Task requirements>
Copy out the data from the line containing "Task: Expand the Settings dropdown menu" to its last line, exactly. No pictures.

[Dataset entries]

☆ ☆ ☆

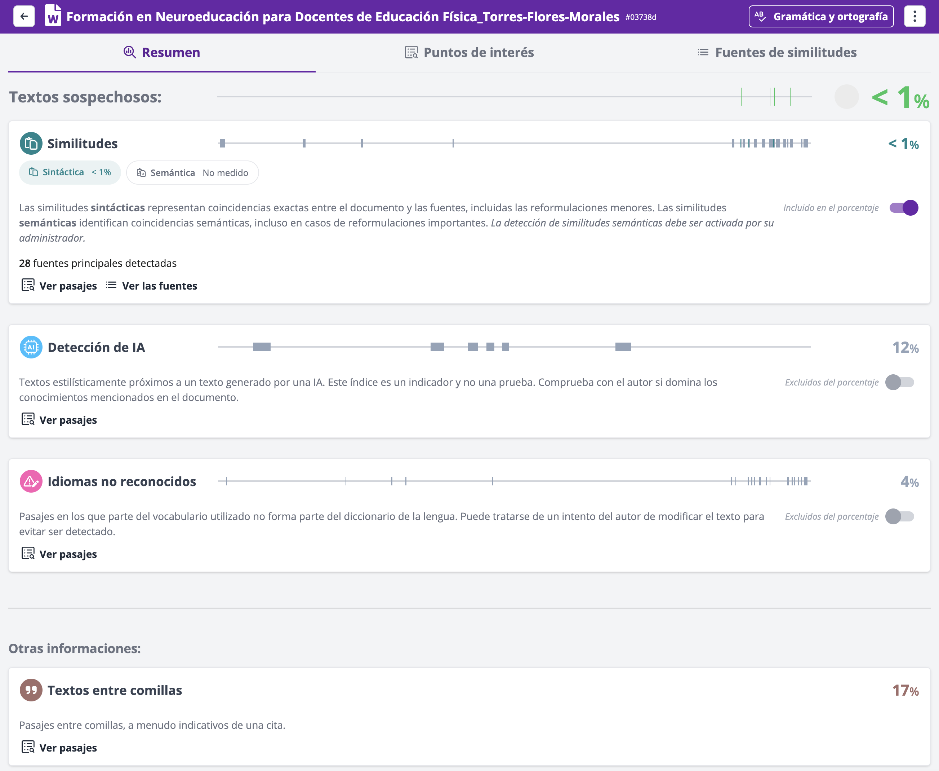Click the Textos entre comillas quote icon

tap(31, 690)
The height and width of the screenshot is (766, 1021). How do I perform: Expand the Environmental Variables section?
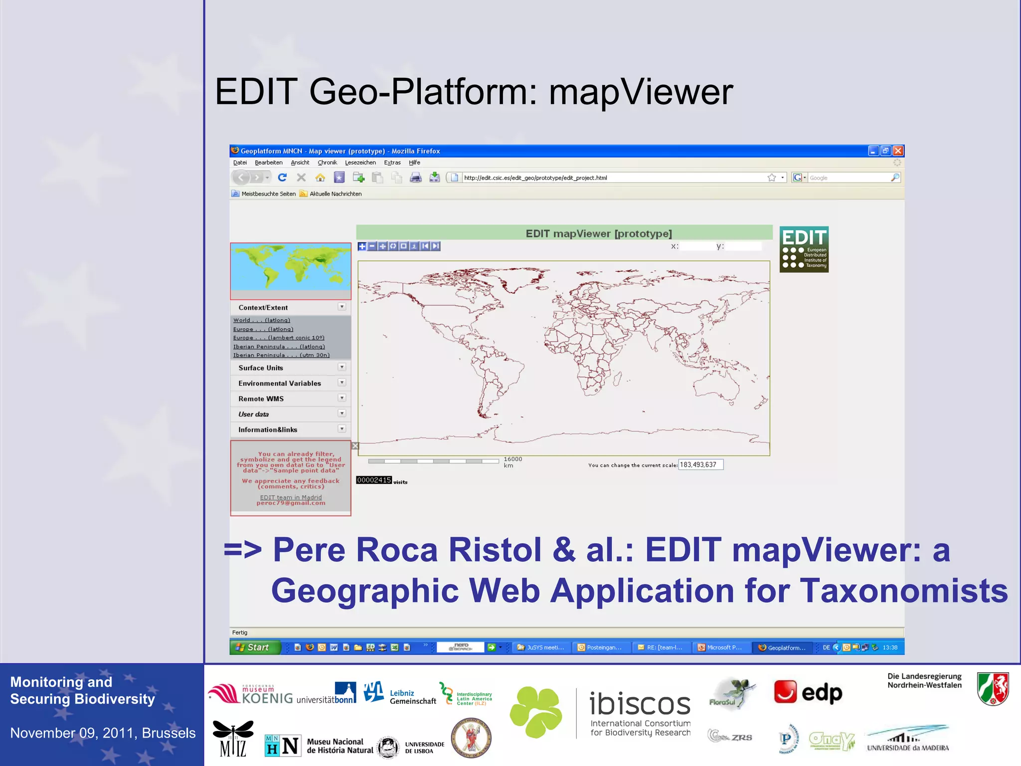[342, 383]
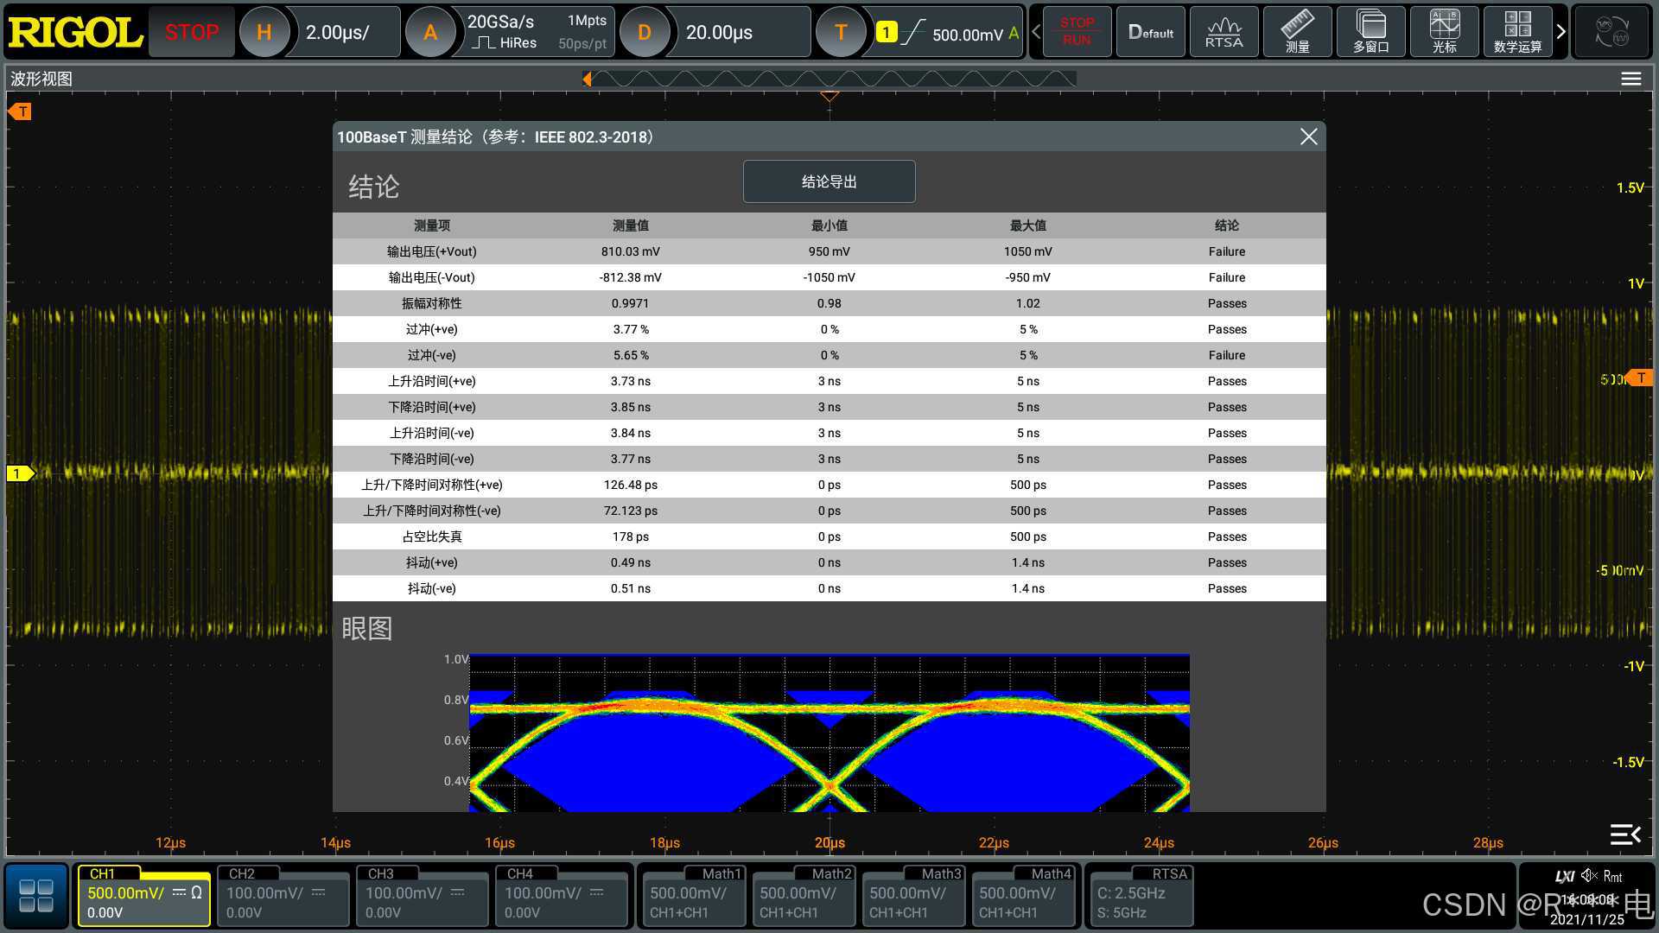Click the red STOP status button

(192, 32)
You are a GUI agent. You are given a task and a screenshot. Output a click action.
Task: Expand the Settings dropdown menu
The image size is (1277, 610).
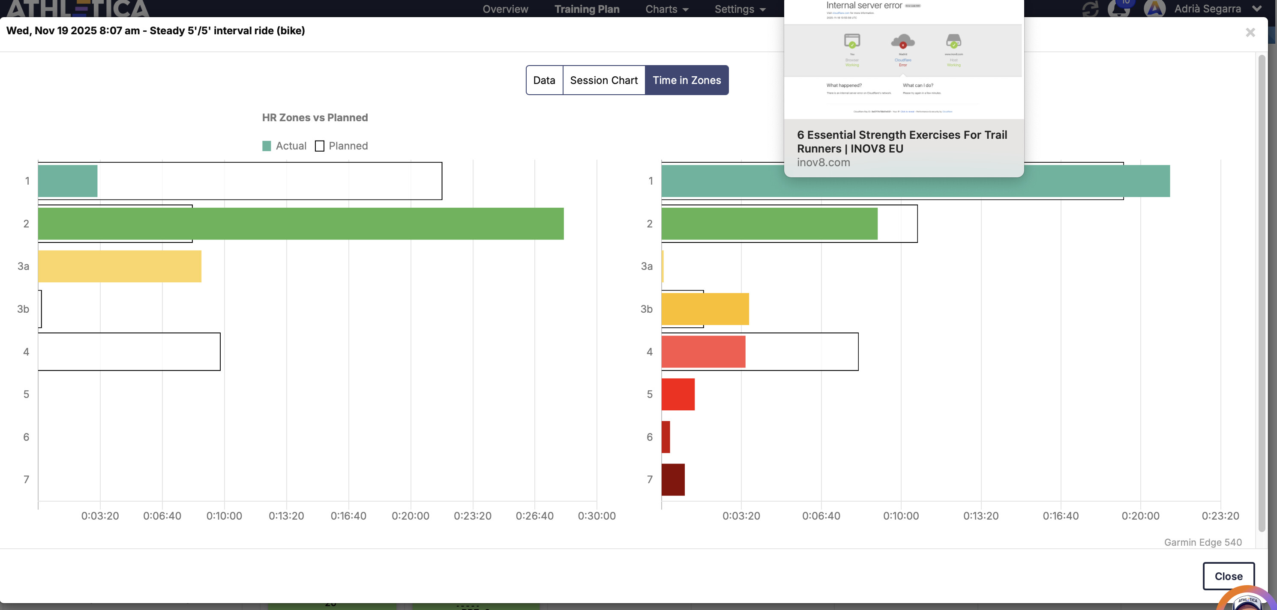click(740, 9)
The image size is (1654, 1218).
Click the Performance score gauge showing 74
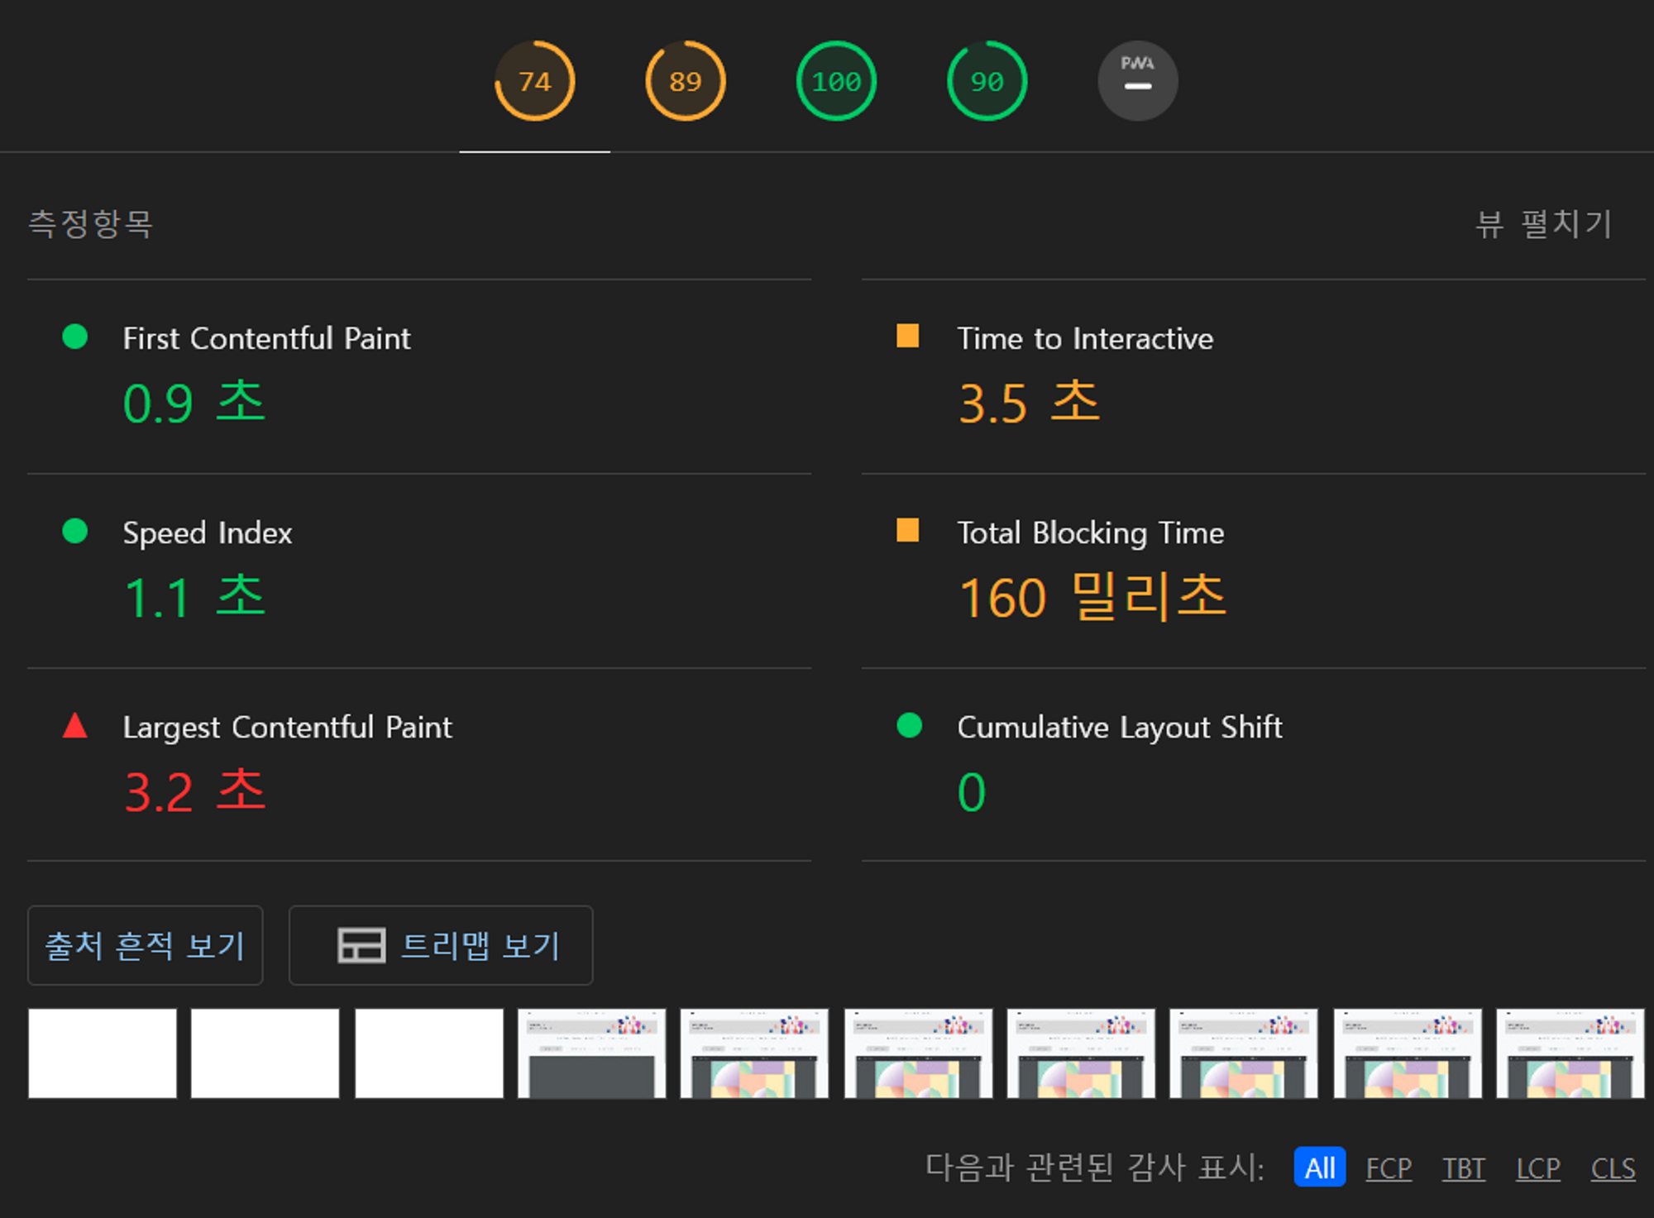click(534, 81)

☆ ☆ ☆

Final answer>
Task: Expand the Settings dropdown menu
The image size is (1277, 610).
click(740, 9)
The image size is (1654, 1218).
Click the Performance score gauge showing 74
click(534, 81)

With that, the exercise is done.